Thanks, but I have a different board revision, and I'm not sure I understand that service manual well enough for it to help me unless you're suggesting I just physically, manually check every single component on the board? I'm going someone has experience with this board or a similar one and can help me out.

No, that's not how you mend things - you need to fault find, start by checking voltages and finding where it's coming from, and where it's not going that it's supposed to.
 
No, that's not how you mend things - you need to fault find, start by checking voltages and finding where it's coming from, and where it's not going that it's supposed to.

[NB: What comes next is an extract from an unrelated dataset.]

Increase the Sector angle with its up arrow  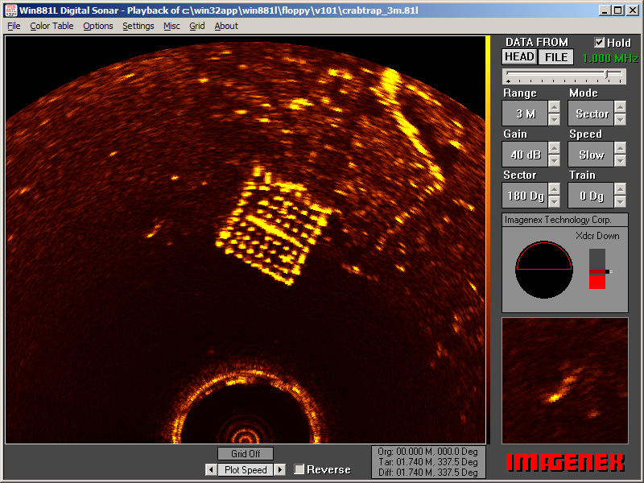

Thanks I can start working on that. Still going to cross my fingers that someone knows how to deal with this board in particular or has some specific troubleshooting steps that they know of that might help with this board. Since power seems to begin to flow when I initially push the power on button, it'll make tracing hard because I only have a couple of seconds before the power discontinues.
 
You need to understand how the system works - there must be 'something' used to switch the power, a transistor, IC, or whatever, this is probably controlled by a signal from a processor, the processor is probably fed from a separate permanent power supply, often supply rails are labelled, with such things as SW5V (switched 5V) or 5V (could be permanent 5V).
 
You need to understand how the system works - there must be 'something' used to switch the power, a transistor, IC, or whatever, this is probably controlled by a signal from a processor, the processor is probably fed from a separate permanent power supply, often supply rails are labelled, with such things as SW5V (switched 5V) or 5V (could be permanent 5V).
Yeah that makes sense. The thing is the IC seems to be getting power somehow because when I push the power button there is an inrush of current for about 1 to 2 seconds which peaks around 1A.